Stored items:
= = = = =
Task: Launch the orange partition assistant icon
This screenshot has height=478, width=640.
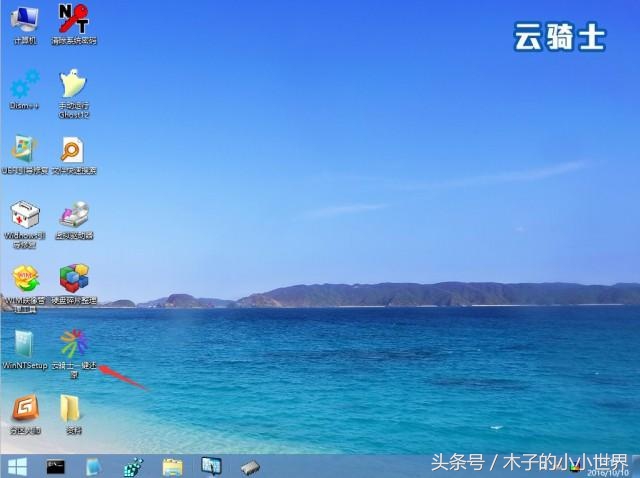Action: point(24,408)
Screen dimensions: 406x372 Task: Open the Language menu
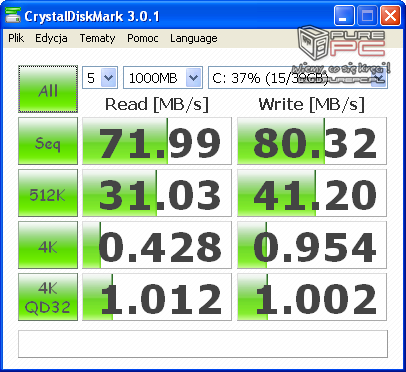point(194,38)
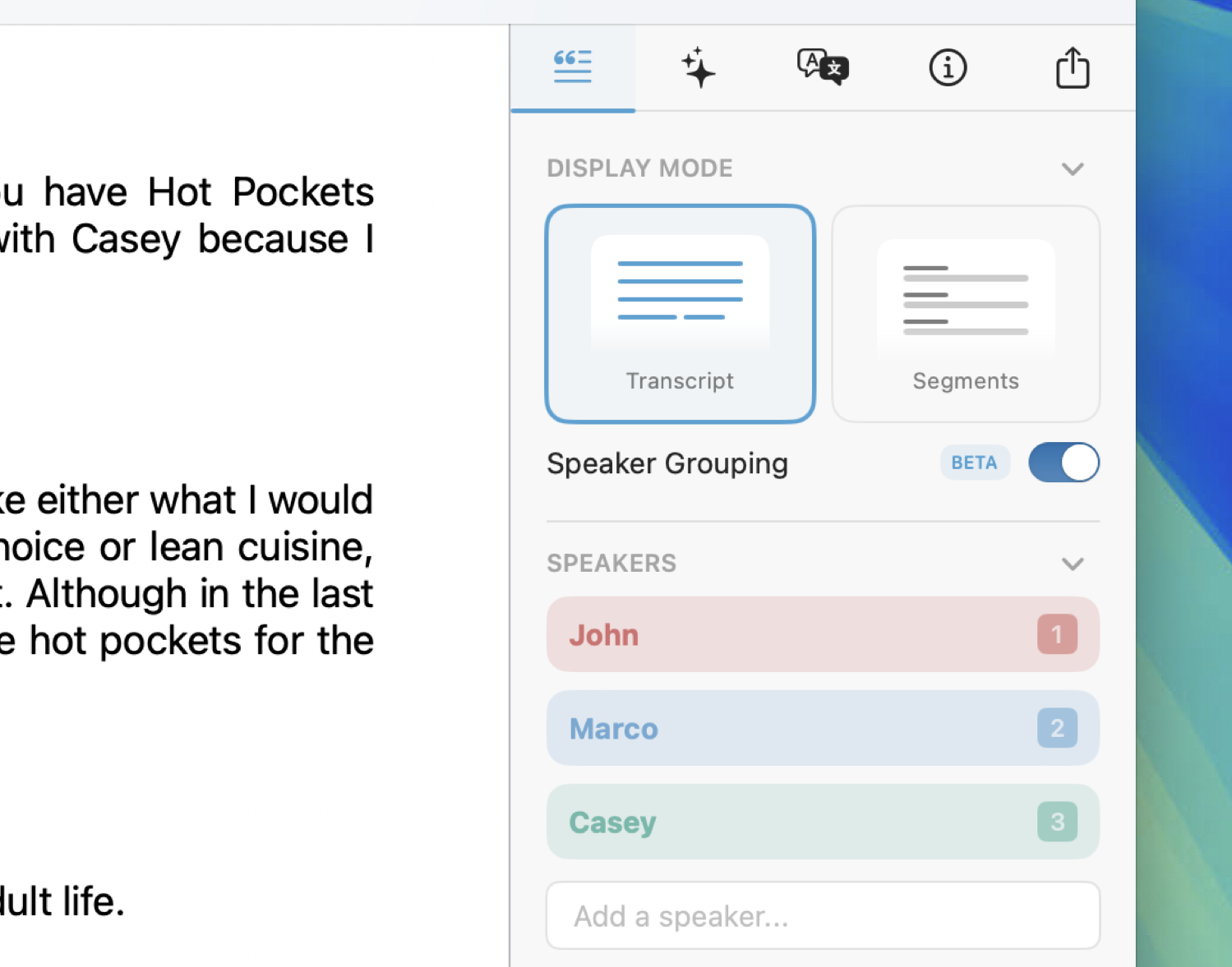The image size is (1232, 967).
Task: Disable the Speaker Grouping switch
Action: [x=1064, y=463]

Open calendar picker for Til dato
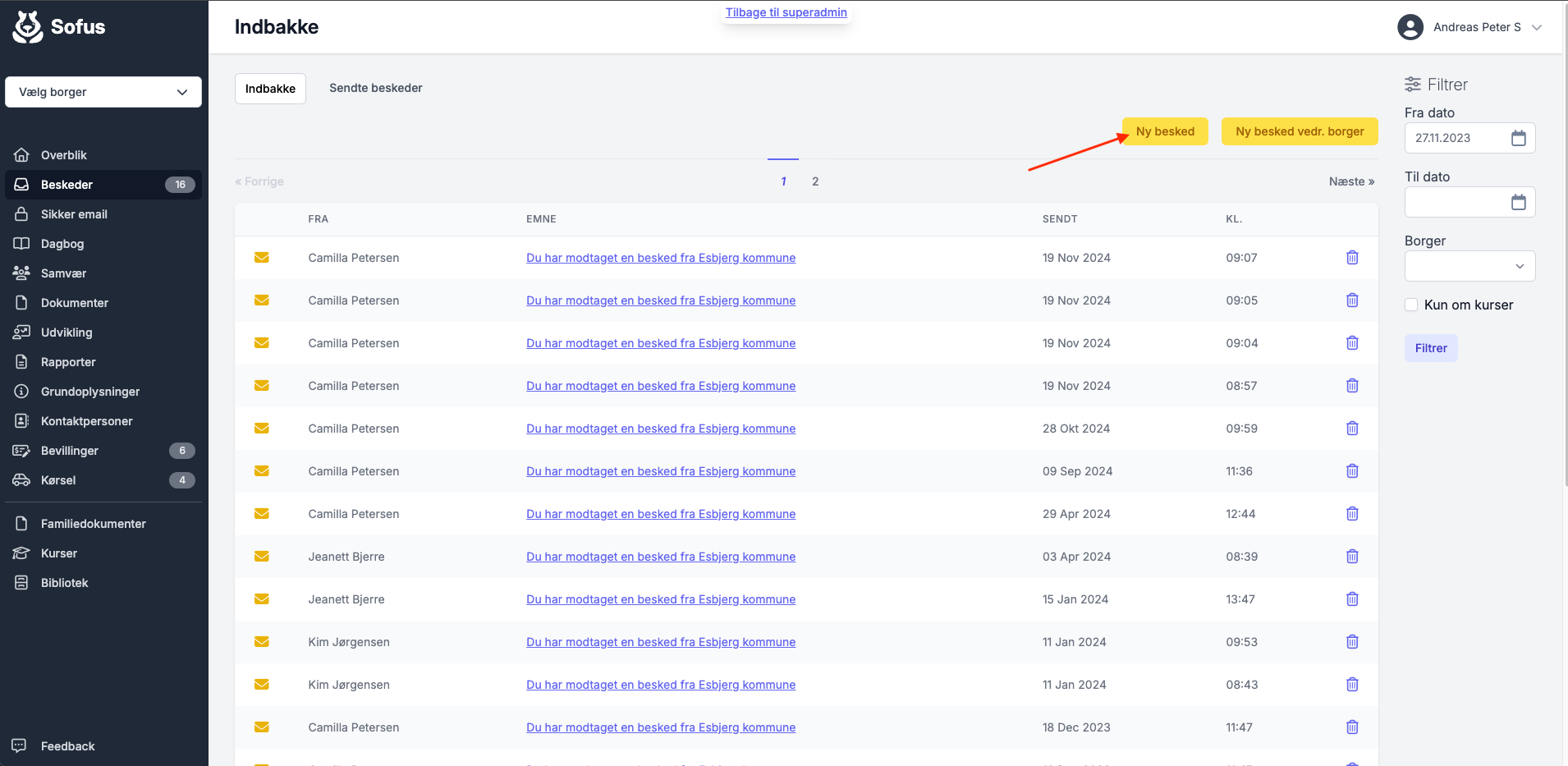(x=1518, y=202)
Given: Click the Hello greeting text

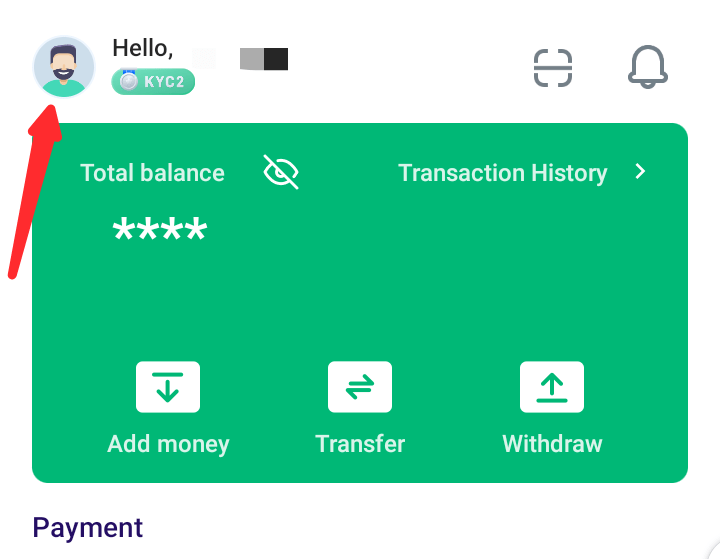Looking at the screenshot, I should click(x=143, y=48).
= = = = =
> The task
Reproduce every line above exactly as written, omitting the images.

> Completed exercise
Task: Launch the orange partition assistant icon
This screenshot has height=478, width=640.
Action: point(24,408)
Screen dimensions: 406x372 Task: Open the Language menu
point(194,38)
The image size is (1232, 967).
Task: Disable the Speaker Grouping switch
Action: [x=1064, y=463]

Open calendar picker for Til dato
(x=1518, y=202)
Given: Click the Hello greeting text

Looking at the screenshot, I should click(x=143, y=48).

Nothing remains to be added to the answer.